Cara Memprediksi Bilangan Berturut-turut Dalam Hasil Lotto

Cukup beberapa hasil lotere termasuk setidaknya satu pasangan angka yang berurutan. Skenario ini dapat mengejutkan beberapa pemain yang sering mengecualikan hasil tersebut dalam kombinasi mereka.

Tiga minggu terakhir dari NZ Lotto memberi kita contoh pola ini; di setiap baris ada satu pasang angka berturut-turut.


7,14,17,18,25,30
4,20,22,34,36,37
13,14,27,31,38,40

Menganalisis Kemungkinan Angka Berturut-turut

Hal pertama yang kami perhatikan adalah bahwa hanya ada satu grup per baris kemenangan, yang memberi kita indikasi probabilitas angka yang berurutan.

Menurut definisi, setiap pasangan akan mencakup satu nomor ganjil dan satu genap. Tetapi jika kita melihat contoh kecil kita masing-masing set termasuk prime sebagai angka ganjil yang membantu penelitian kita secara signifikan. Mari kita lihat mengapa bilangan prima menonjol dalam pasangan nomor berurutan.

Nomor Perdana Dan Pengelompokan Lotto Berturut-turut

Karena ada bilangan prima dalam jumlah terbatas di setiap gim, kita dapat memprediksi bagaimana angka-angkanya akan muncul di setiap grup nomor berurutan.


Primes antara 1 dan 40: 12
2,3,5,7,11,13,17,19,23,29,31,37

Persentase bilangan prima dalam permainan 40 bola adalah sekitar 30% dan dalam setiap 6 imbang bola kita dapat mengasumsikan rata-rata 2 bilangan akan diambil.

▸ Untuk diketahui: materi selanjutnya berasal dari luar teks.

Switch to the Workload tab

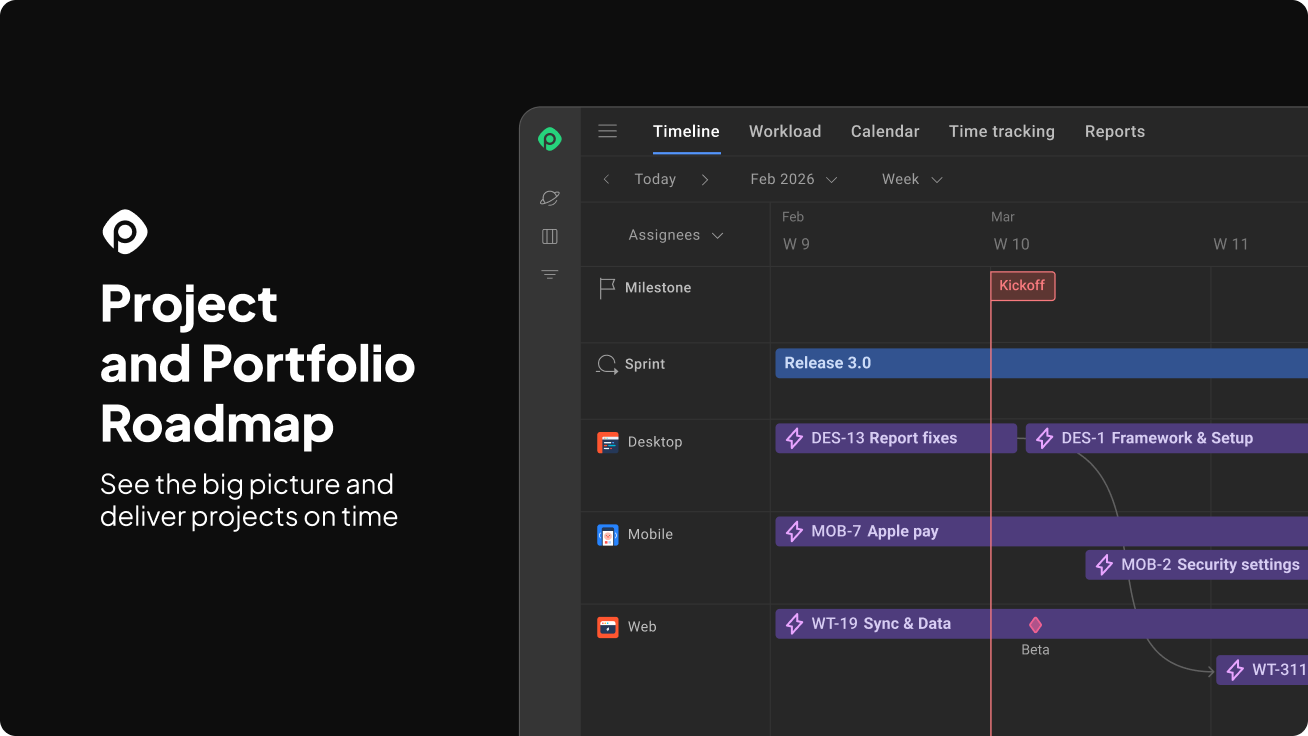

Karena kita tahu pola berturut-turut harus memasukkan angka ganjil, maka dua pertiga dari pengelompokan ini akan melibatkan bilangan prima.

Menggunakan Informasi Pola Berturut-turut Untuk Mengurangi Ukuran Investasi Lotre Anda

Dengan pengetahuan bahwa bilangan prima akan mendominasi pola berurutan kita dapat menggunakan informasi itu untuk mengecualikan setiap baris dengan bilangan berurutan yang tidak mengandung bilangan prima.

Dengan memasukkan pola bilangan prima ini memungkinkan kita untuk meninggalkan kelompok bilangan lainnya. Sebagai contoh jika kita memutuskan untuk menggunakan perdana secara berturut-turut maka kita mungkin mengabaikan bilangan prima lain dalam jarak dekat.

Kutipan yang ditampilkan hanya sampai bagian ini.